─── Quoted text
Used Japanese Engines

used Japanese enginesReader Question:

I have a 1999 Mazda Miata with a blown engine. It is a leased vehicle with a year left on the lease period. My wife was driving when she noticed engine noise. She pulled in to a Jiffy Lube where they added oil and said she could drive home but should have it checked.

Two blocks down the road the engine froze up on her. I had it towed to the Mazda dealership and, upon inspection, they notified me that an engine replacement would be necessary (cost $5800). Since I had just checked the oil a week ago, I asked how this happened. They said that they could not determine the cause without tearing down the engine, at considerable additional cost to me.

My only strategy is to contact other resources for a less expensive rebuilt engine, but I wonder if I am missing some other option. I asked them if they had checked for any open recalls related to this problem, and they said that there were none. Not a good situation, and I guess I’m at the grasping at straws stage. Any advice?

Dear reader,

First off, I would NOT let the dealer install a complete motor; this is NOT their line of work. Replacing a car engine in some cases requires 15 or more hours of labor. You can easily see that 15 hours at a dealership labor rate can quickly skyrocket the overall price of the job.
──────
─── Provided data
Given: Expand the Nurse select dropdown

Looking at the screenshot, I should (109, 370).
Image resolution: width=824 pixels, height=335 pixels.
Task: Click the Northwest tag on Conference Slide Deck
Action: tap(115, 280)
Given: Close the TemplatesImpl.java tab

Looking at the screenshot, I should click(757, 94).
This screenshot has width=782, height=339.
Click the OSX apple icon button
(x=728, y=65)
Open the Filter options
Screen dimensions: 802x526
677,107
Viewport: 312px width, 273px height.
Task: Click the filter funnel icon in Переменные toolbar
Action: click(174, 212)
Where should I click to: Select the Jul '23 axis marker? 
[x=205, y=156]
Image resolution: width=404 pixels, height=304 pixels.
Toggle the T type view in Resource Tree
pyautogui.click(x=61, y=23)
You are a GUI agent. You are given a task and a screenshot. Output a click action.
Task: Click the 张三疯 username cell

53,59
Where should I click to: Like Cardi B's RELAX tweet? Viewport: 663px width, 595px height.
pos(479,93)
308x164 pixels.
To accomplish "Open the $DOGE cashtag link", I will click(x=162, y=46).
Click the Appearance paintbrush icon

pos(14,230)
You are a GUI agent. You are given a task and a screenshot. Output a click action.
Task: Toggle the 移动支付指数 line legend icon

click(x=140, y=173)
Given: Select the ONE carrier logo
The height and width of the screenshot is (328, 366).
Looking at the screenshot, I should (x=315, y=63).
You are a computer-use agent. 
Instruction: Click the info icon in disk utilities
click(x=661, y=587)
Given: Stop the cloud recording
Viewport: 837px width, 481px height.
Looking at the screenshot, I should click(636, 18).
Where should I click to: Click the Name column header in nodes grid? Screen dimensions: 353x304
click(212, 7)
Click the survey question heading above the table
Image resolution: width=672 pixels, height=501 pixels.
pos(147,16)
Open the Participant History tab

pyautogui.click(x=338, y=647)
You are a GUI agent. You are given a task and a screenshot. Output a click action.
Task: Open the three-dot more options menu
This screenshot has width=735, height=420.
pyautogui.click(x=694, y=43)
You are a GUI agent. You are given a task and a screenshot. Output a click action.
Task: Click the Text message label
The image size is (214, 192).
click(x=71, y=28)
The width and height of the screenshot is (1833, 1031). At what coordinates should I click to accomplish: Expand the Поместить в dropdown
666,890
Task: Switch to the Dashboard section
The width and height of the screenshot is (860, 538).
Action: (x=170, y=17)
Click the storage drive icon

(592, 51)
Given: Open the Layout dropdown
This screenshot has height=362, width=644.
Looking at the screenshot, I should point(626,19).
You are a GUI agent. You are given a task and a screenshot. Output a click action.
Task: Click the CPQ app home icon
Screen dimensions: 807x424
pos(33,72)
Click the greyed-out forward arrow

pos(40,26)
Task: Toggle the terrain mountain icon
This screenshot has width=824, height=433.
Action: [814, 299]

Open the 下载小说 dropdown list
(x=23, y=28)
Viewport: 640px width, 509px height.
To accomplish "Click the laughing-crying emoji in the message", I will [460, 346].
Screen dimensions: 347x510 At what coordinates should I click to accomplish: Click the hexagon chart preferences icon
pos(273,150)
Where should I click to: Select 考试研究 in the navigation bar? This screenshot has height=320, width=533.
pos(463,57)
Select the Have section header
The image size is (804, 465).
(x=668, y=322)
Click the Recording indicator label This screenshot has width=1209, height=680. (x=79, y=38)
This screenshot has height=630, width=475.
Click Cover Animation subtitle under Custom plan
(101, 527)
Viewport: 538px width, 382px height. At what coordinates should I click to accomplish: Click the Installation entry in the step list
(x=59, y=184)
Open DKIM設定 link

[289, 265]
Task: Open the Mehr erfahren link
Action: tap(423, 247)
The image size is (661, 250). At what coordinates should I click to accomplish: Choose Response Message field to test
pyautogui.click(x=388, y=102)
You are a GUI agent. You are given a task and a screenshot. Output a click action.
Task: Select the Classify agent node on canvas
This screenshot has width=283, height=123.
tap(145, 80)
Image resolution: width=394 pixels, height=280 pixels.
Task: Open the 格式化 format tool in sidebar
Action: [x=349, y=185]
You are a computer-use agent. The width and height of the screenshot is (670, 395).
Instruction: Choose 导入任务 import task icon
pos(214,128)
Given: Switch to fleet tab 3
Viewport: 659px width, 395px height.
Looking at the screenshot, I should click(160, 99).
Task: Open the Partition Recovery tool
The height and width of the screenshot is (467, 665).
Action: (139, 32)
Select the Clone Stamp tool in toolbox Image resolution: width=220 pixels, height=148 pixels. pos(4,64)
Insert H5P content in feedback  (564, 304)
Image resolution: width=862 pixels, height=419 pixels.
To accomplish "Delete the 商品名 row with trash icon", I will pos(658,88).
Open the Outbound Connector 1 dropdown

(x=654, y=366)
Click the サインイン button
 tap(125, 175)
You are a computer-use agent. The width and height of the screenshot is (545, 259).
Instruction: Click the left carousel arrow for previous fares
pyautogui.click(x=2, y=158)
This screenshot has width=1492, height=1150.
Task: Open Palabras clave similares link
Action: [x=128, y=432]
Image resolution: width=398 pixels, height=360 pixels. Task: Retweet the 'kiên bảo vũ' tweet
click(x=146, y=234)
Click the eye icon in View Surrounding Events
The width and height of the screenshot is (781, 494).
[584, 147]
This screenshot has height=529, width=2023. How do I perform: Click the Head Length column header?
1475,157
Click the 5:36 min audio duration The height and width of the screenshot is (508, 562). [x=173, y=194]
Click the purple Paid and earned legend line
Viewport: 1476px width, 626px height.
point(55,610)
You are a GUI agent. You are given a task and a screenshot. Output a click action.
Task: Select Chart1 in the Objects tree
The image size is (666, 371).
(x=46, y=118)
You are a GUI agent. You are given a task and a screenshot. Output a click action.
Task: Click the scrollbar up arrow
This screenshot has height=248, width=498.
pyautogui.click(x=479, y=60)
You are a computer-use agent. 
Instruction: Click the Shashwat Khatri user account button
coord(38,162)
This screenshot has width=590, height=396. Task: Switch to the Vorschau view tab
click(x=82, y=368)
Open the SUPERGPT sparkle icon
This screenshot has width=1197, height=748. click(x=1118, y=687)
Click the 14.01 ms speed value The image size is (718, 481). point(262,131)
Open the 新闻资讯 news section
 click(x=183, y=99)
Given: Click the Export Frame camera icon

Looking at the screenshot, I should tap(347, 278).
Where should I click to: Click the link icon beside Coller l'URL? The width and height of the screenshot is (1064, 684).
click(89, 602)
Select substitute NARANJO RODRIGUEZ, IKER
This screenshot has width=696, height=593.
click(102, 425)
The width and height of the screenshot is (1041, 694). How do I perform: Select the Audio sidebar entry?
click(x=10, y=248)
──────
### What the exercise asks
Transcribe the part of the used-engine article starting at "used Japanese enginesReader" and ending at "have it checked.". These entries come from a separate source.

### Full answer
used Japanese enginesReader Question:

I have a 1999 Mazda Miata with a blown engine. It is a leased vehicle with a year left on the lease period. My wife was driving when she noticed engine noise. She pulled in to a Jiffy Lube where they added oil and said she could drive home but should have it checked.